* _Datos de trabajo_
· · · · · · ·

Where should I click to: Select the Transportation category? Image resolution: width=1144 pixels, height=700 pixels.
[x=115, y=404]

· · · · · · ·

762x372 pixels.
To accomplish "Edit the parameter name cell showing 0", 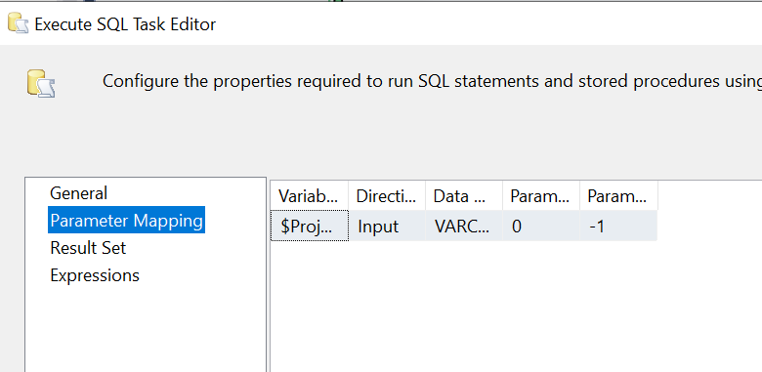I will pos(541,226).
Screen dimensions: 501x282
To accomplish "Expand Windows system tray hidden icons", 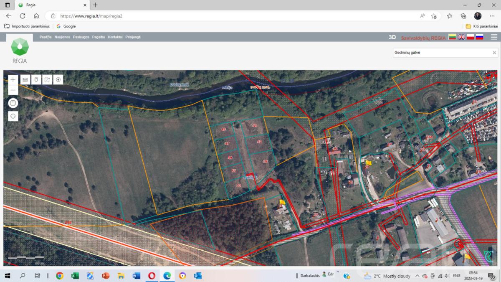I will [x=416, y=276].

· · · · · · ·

* _Tarea a realizar_
Reescribe las líneas desde la que tiene "Where should I" hasta la que tiene "[x=115, y=404]", ambas incluidas, con "Transportation" cambiado por "Travel" y sin tocar nada más.

* _Resultado correcto_
Where should I click to: Select the Travel category? Image resolution: width=1144 pixels, height=700 pixels.
[x=115, y=404]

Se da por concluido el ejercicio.